**DATA PROVIDED:**
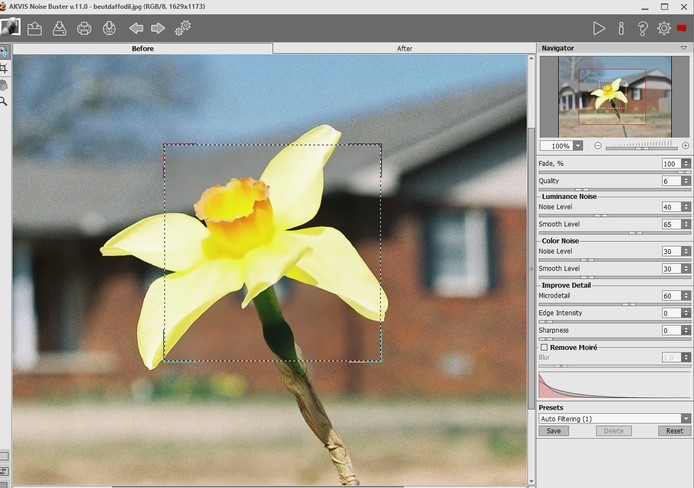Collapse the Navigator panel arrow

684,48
...
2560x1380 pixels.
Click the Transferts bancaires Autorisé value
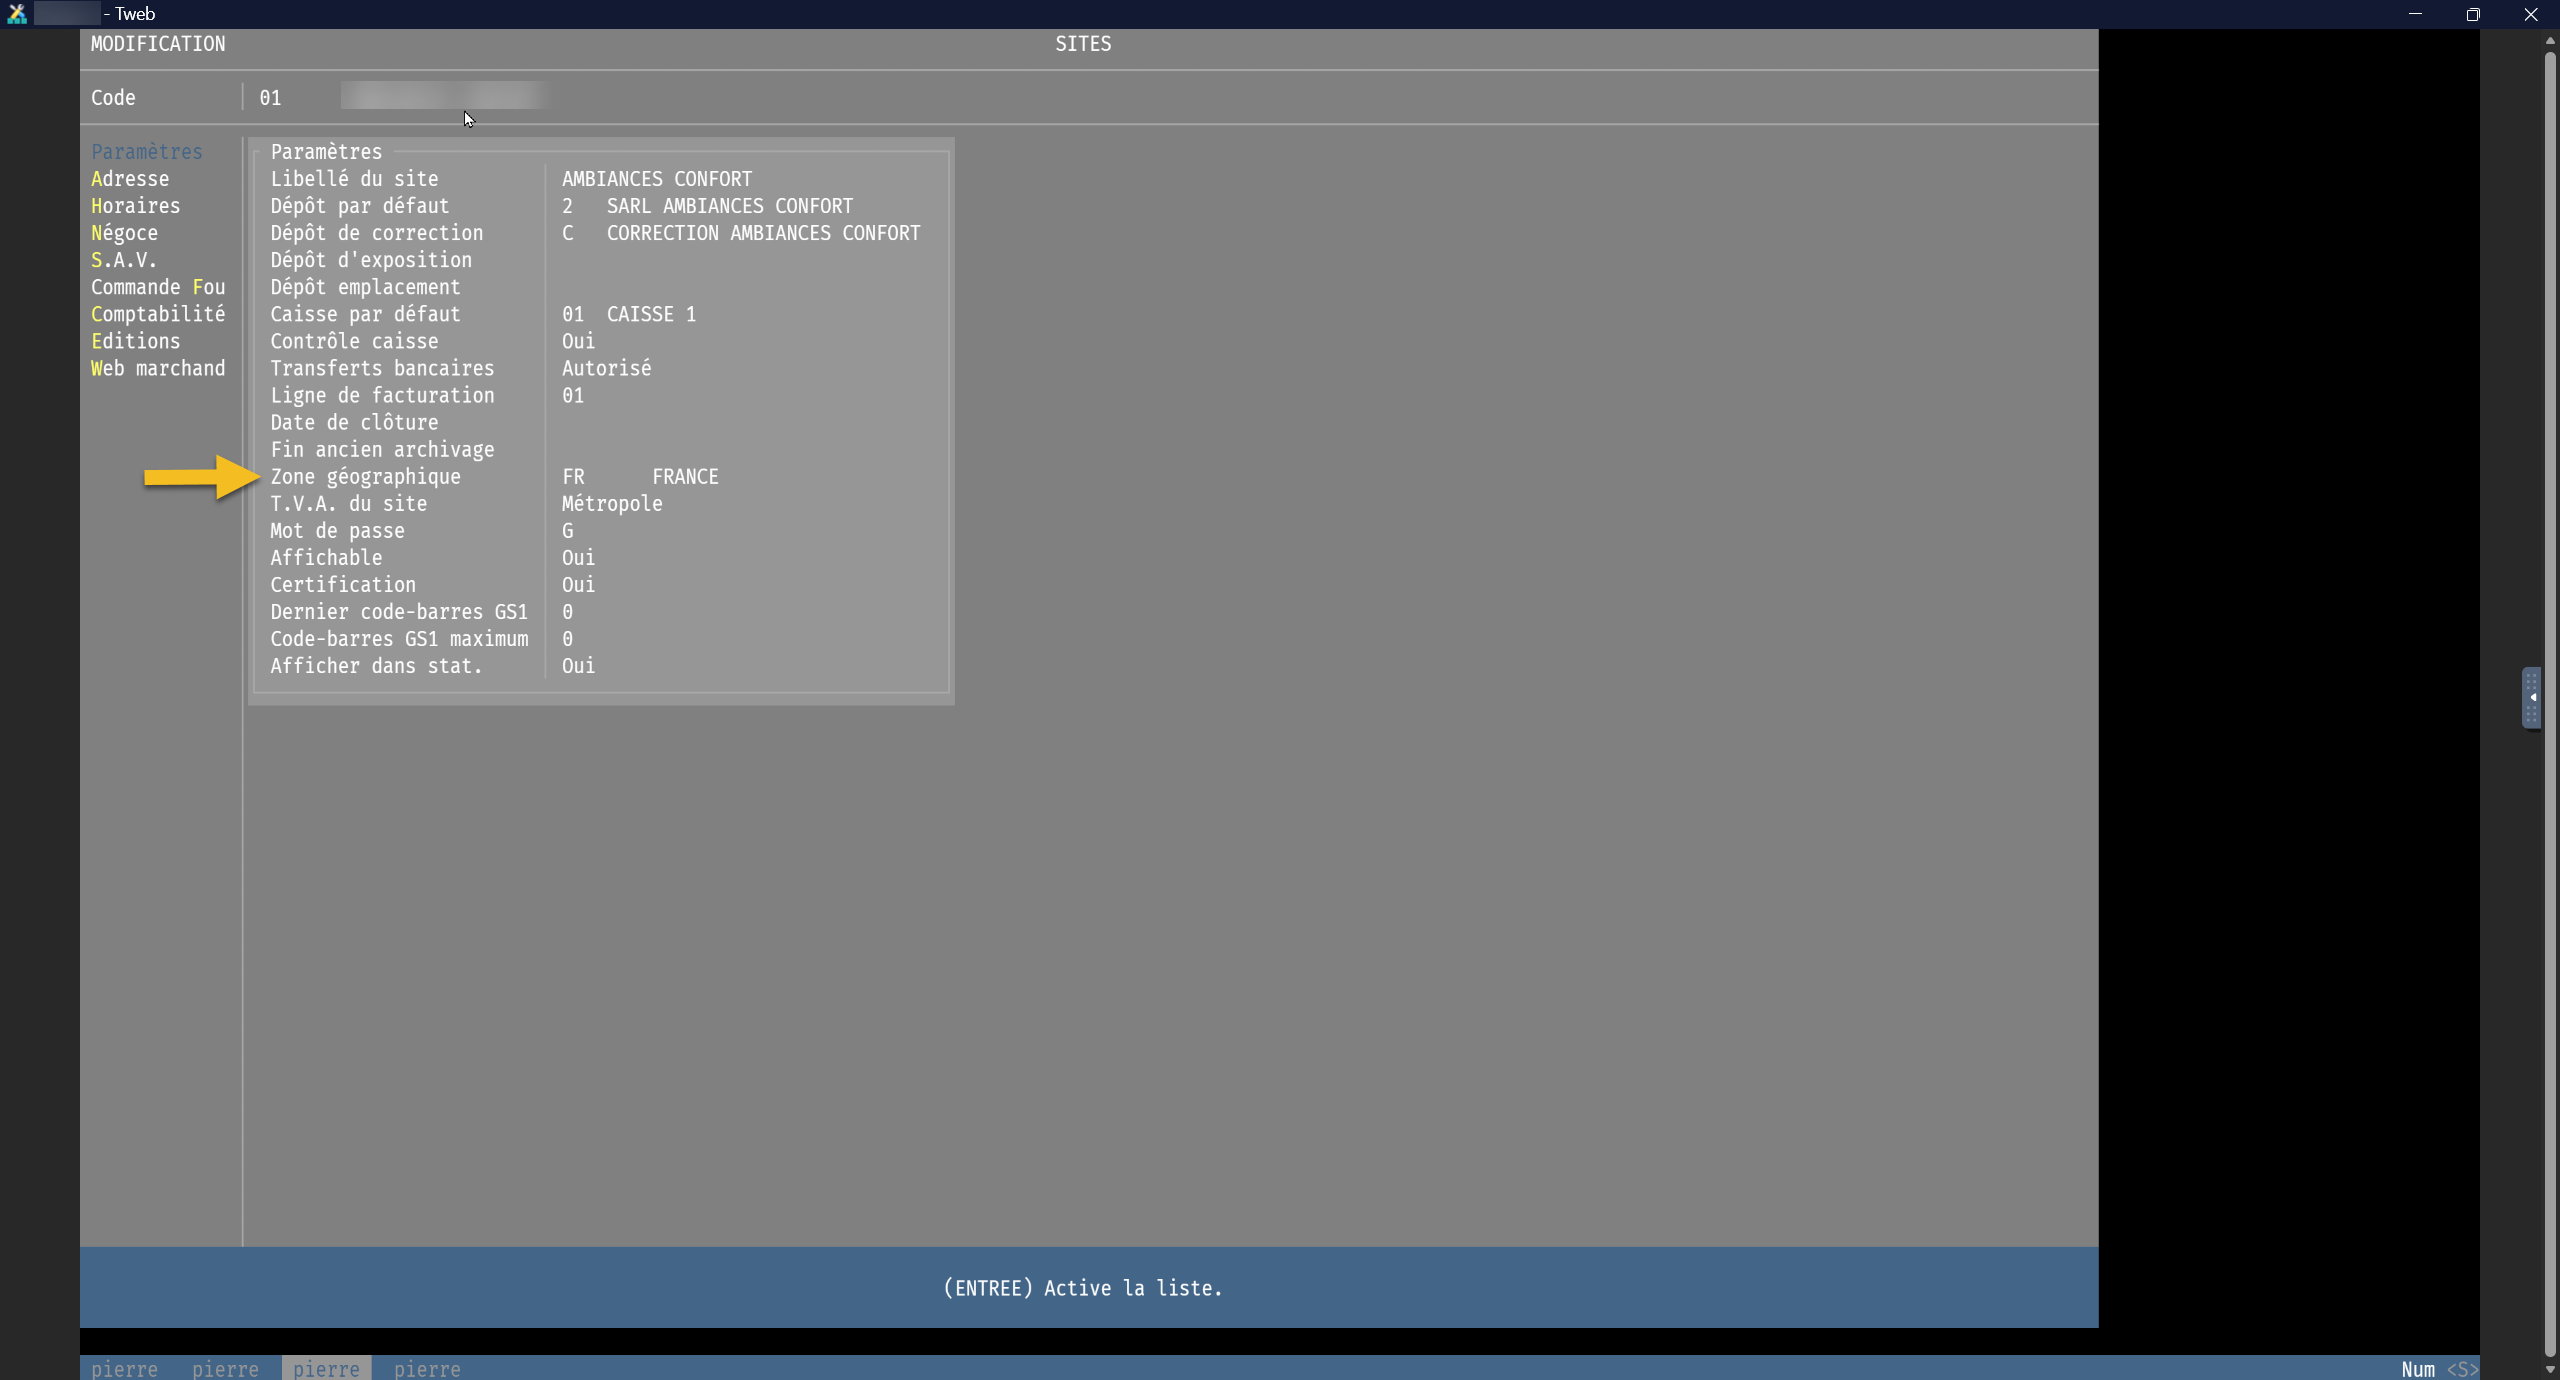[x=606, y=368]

**PROBLEM:** Please present as a numbered list the lines that begin at the one containing "2560x1380 pixels." and stop after the one containing "[x=606, y=368]", skipping any blank lines. Leave the pictures out.

**COMPLETED EXERCISE:**
1. 2560x1380 pixels.
2. Click the Transferts bancaires Autorisé value
3. [x=606, y=368]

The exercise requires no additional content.